Semiconducting materials became crucial after the invention of transistors, which power all modern electronics today, in the late 1940s. That is because they were one of the first electronic components to be built using a semiconductor.
The first transistor, invented by American physicists Walter Brattain and John Bardeen, consisted of strips of gold foil on a plastic triangle, pushed down into contact with a slab of germanium.
“All information in a computer is transmitted or stored in forms of binary digits – zeros and ones – and these zeros and ones are ‘voltages’ that are generated, transmitted and stored using little switches made out of transistors,” according to a 2023 report published by Stanford University in the United States.
Before transistors, vacuum tubes — lightbulb-like metal filaments closed in glass — were used for the same purpose. However, there were several issues with them. For instance, as they glowed like lightbulbs, they would attract insects, requiring “debugging” regularly. They would often burn out as well, bringing the whole system to a halt. Vacuum tubes were also quite big in size — ENIAC, a highly sophisticated computer built in 1945, had some 18,000 of these tubes, with each one being the size of a fist.

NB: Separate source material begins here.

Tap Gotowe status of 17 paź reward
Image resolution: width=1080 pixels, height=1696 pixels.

Transistors proved to be much more efficient and compact than vacuum tubes and quickly replaced them. But in the initial years, using transistors posed a different problem. All the wiring required to connect them — there could be thousands of transistors in one system — created a jungle of complexity.

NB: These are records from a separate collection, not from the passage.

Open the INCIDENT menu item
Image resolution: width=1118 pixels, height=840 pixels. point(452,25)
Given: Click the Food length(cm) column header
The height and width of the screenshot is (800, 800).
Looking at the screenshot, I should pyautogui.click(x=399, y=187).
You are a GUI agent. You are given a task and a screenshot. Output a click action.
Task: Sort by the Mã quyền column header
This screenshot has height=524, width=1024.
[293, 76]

This issue was resolved in 1958 with the invention of an “integrated circuit” by American electrical engineer Jack Kilby.
“Rather than use a separate piece of silicon or germanium to build each transistor, he thought of assembling multiple components on the same piece of semiconductor material… Multiple transistors could be built into a single slab of silicon or germanium. Kilby called his invention an “integrated circuit,” but it became known colloquially as a “chip,” because each integrated circuit was made from a piece of silicon “chipped” off a circular silicon wafer,” economic historian Chris Miller wrote in his book, Chip War: The Fight for the World’s Most Critical Technology (2022).
Six months after Kilby’s invention, another engineer, Robert Noyce, based in California, independently came up with the idea of making an integrated circuit. His chip was better suited for mass production, and soon he became part of Intel.
In 1971, the company launched a chip called the 4004 and described it as the world’s first microprocessor — “a micro-programmable computer on a chip”. This sparked a revolution in computing, and semiconductor materials have been an essential part of the industry since then.
Modern integrated circuits, also known as semiconductor chips, comprise transistors, diodes, capacitors, and resistors, and the myriad interconnections between them, layered on a wafer sheet of silicon.
The tiny chips are made in highly specialised manufacturing facilities (known as foundries) through a rigorous process called wafer fabrication, or wafer fab. The process begins with the slicing of semiconducting material, such as silicon, into a thin segment.
Once the wafer has been created, it is polished and ground through a series of different, highly specialised machines, and an integrated circuit is installed on its surface, according to a report by IBM.
Note that the fabrication requires clean rooms designed to maintain sterile conditions to prevent contamination by air particles. There could be between 500 and 1,500 steps in the overall manufacturing process of semiconductor chips.